TASK REQUIREMENTS ::
Below are records that should be duplicated exactly, with no image retained.

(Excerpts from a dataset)
⁂

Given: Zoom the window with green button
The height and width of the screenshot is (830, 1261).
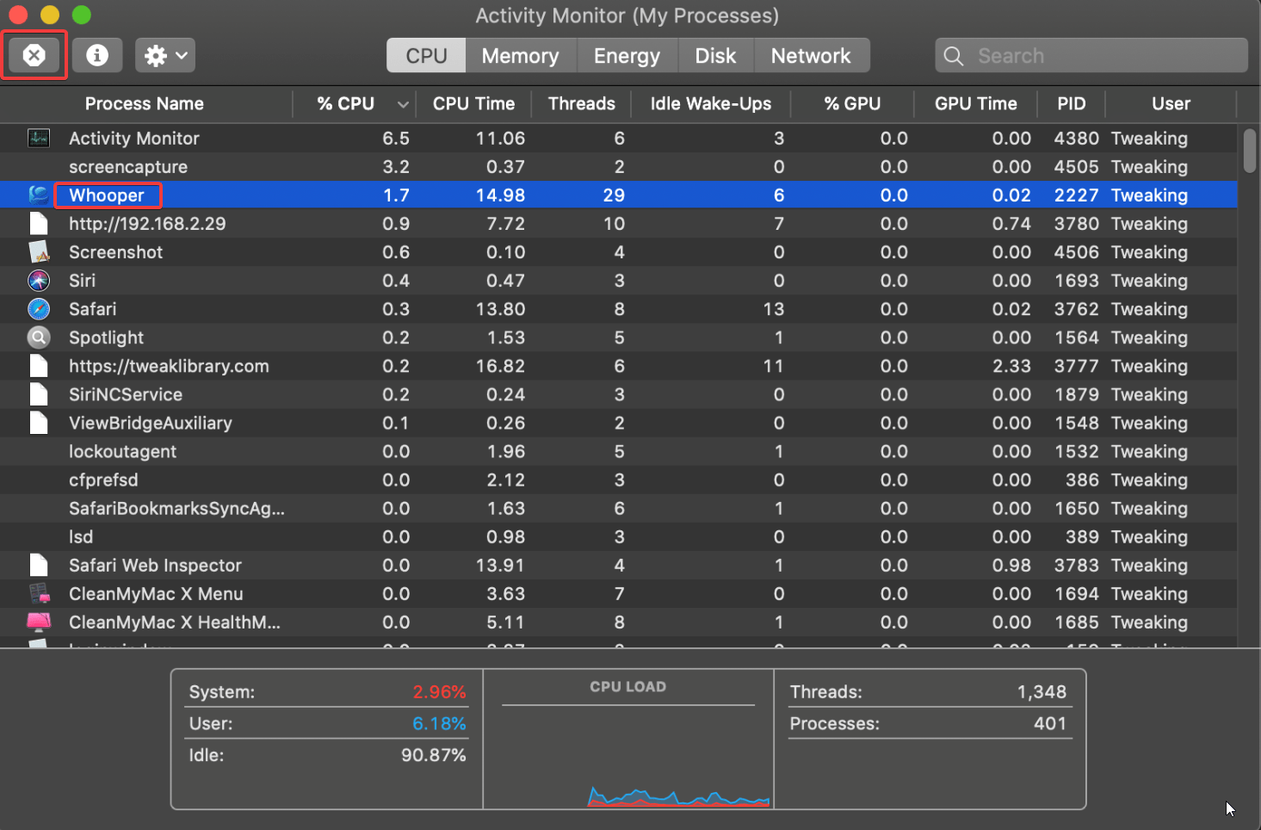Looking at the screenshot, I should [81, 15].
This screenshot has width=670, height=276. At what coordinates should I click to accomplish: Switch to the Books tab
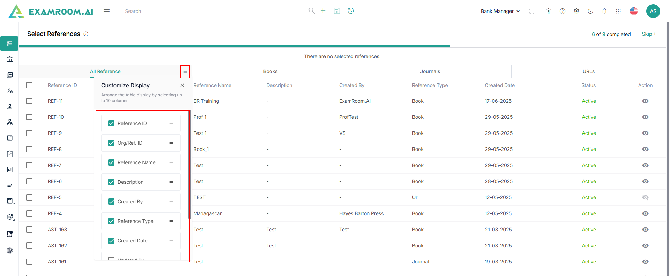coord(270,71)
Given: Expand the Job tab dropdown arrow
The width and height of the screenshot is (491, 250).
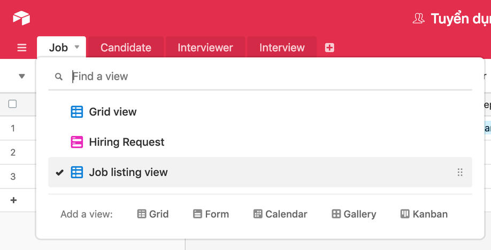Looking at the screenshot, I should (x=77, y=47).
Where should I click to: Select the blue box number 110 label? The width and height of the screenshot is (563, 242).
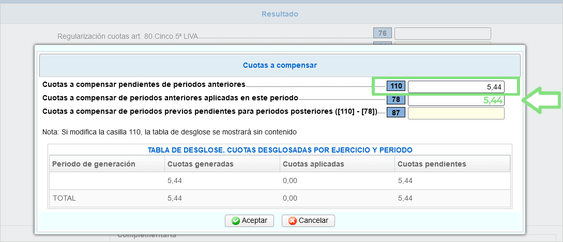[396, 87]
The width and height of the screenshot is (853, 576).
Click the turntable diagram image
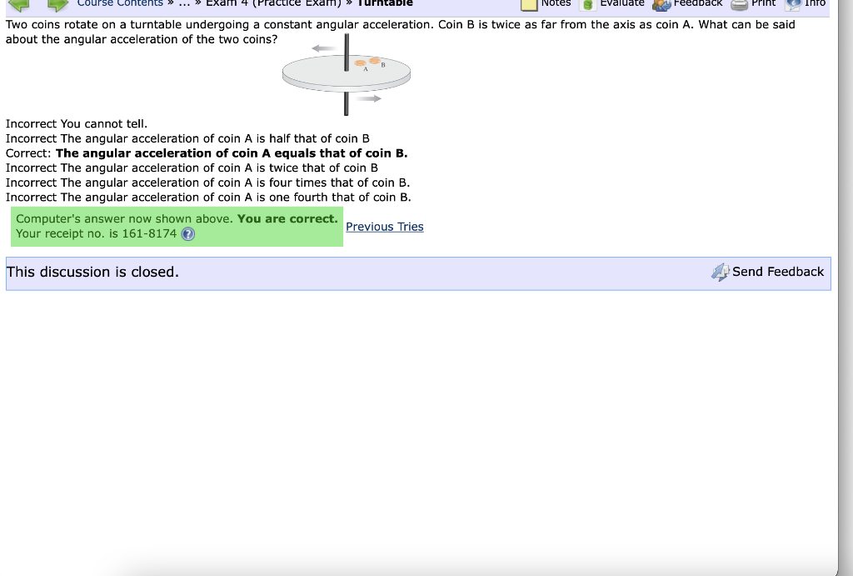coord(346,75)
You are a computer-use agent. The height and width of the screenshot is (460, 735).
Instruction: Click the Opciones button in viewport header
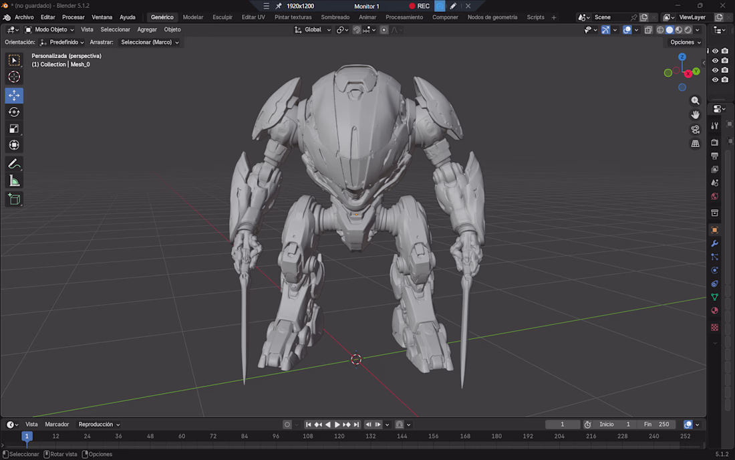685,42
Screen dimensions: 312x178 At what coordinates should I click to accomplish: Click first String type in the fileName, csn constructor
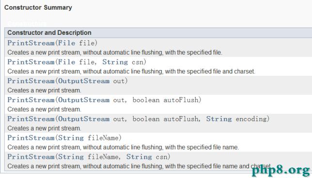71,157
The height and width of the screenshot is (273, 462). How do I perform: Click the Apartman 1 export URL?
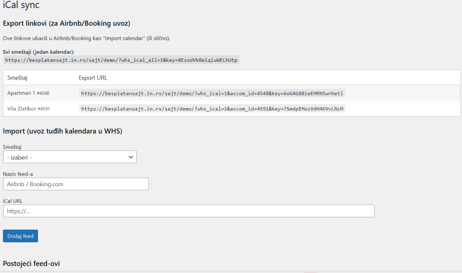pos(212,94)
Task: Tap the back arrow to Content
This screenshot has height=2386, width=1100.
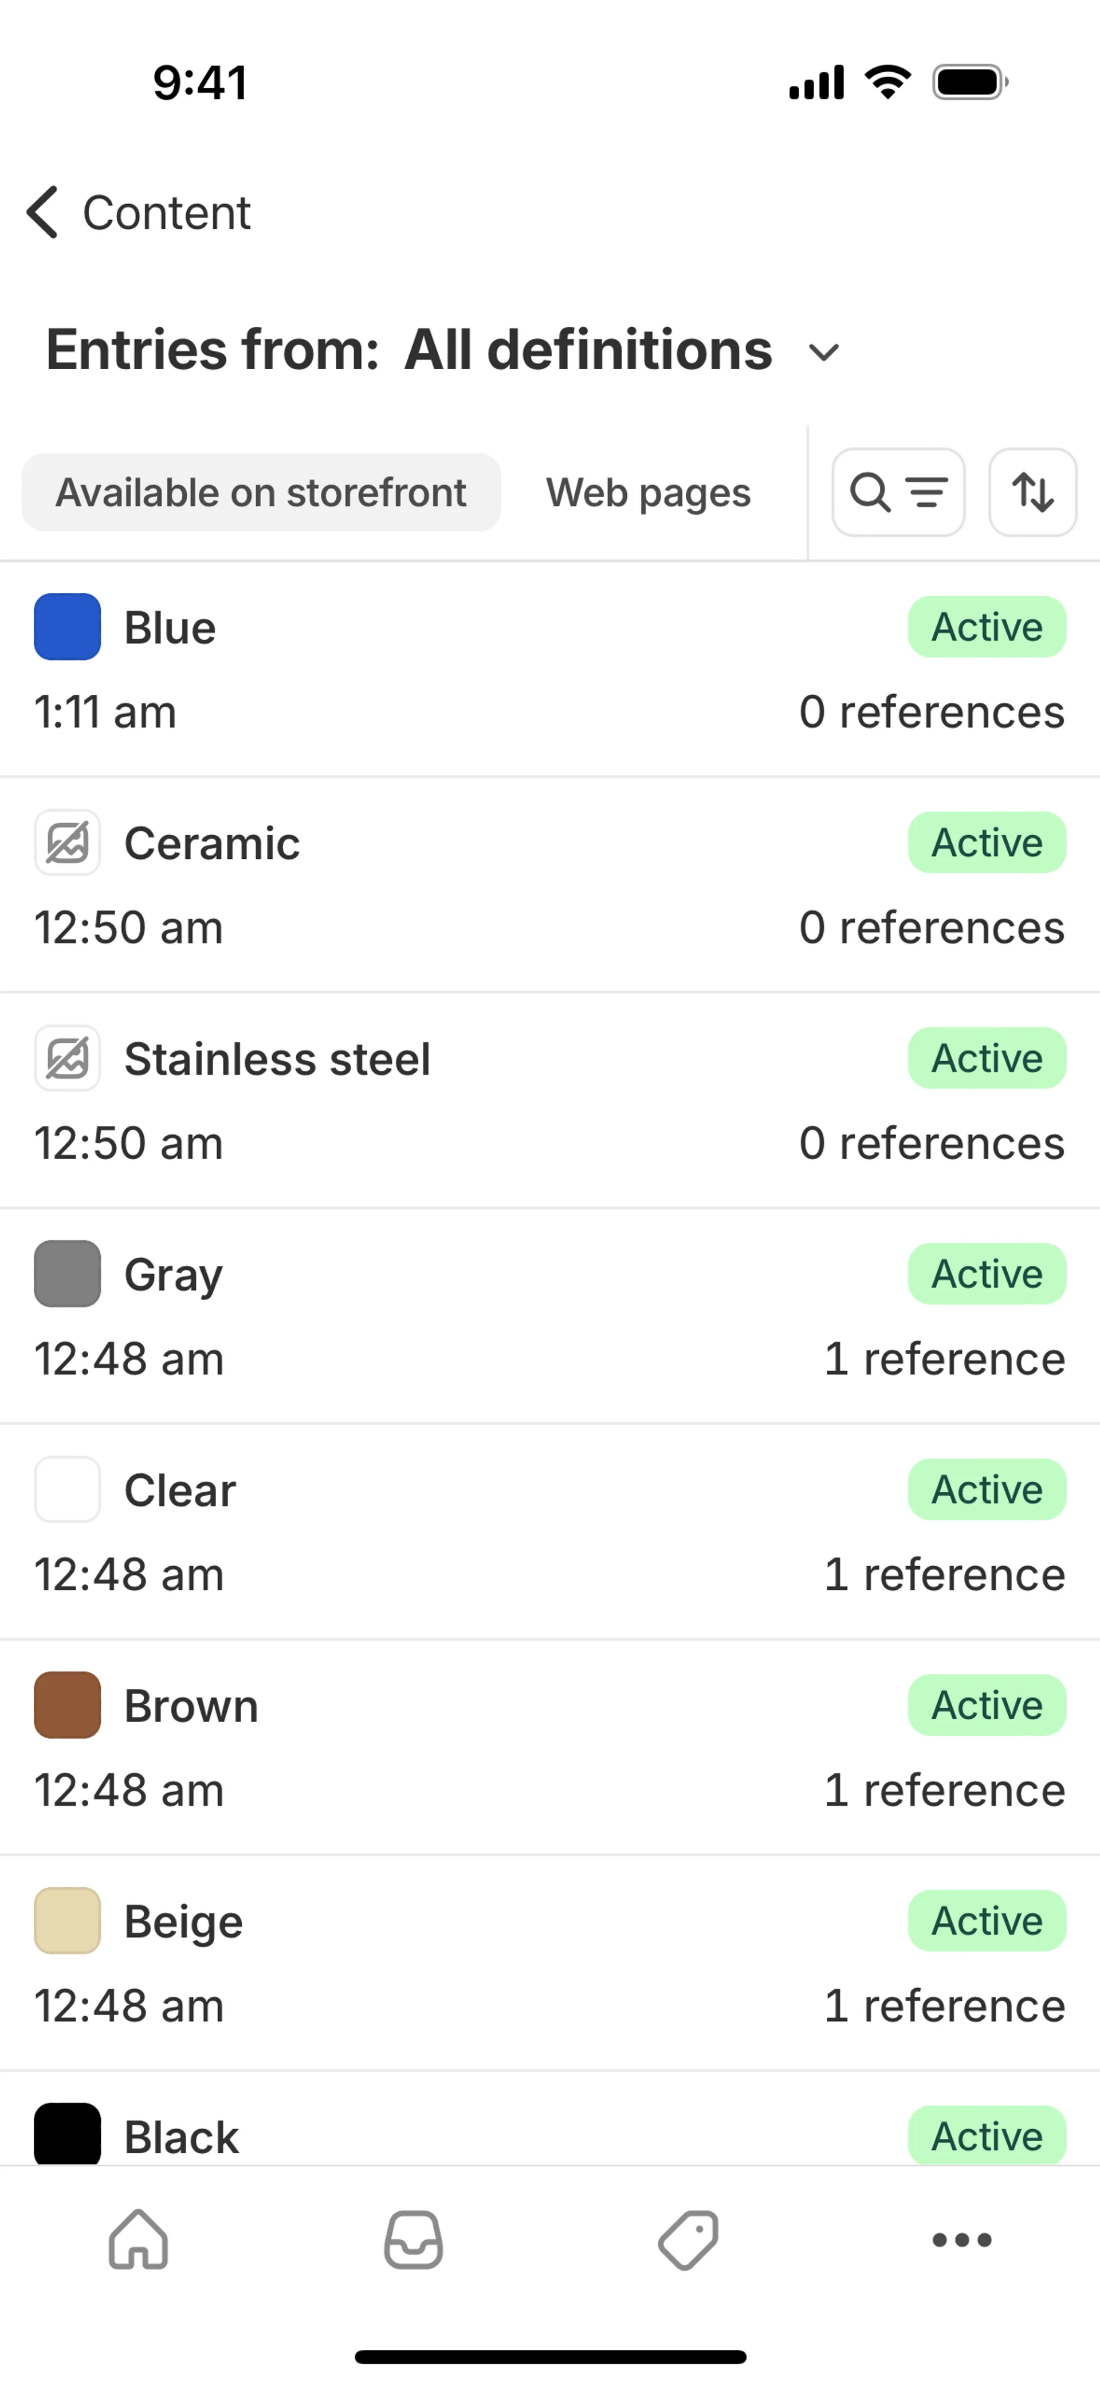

⁂

OUTPUT FOR THIS TASK ::
Given: Zoom the window with green button
The height and width of the screenshot is (830, 1261).
Looking at the screenshot, I should [81, 15].
This screenshot has width=670, height=276. At what coordinates should I click to accomplish: Switch to the Books tab
coord(270,71)
Given: Expand the Job tab dropdown arrow
The width and height of the screenshot is (491, 250).
Looking at the screenshot, I should (x=77, y=47).
Where should I click to: Select the blue box number 110 label? The width and height of the screenshot is (563, 242).
[396, 87]
The width and height of the screenshot is (853, 576).
Click the turntable diagram image
coord(346,75)
You are a computer-use agent. The height and width of the screenshot is (460, 735).
Instruction: Click the Opciones button in viewport header
685,42
Screen dimensions: 312x178 At what coordinates should I click to accomplish: Click first String type in the fileName, csn constructor
71,157
The height and width of the screenshot is (273, 462). How do I perform: Click the Apartman 1 export URL?
pos(212,94)
Task: Tap the back arrow to Content
This screenshot has height=2386, width=1100.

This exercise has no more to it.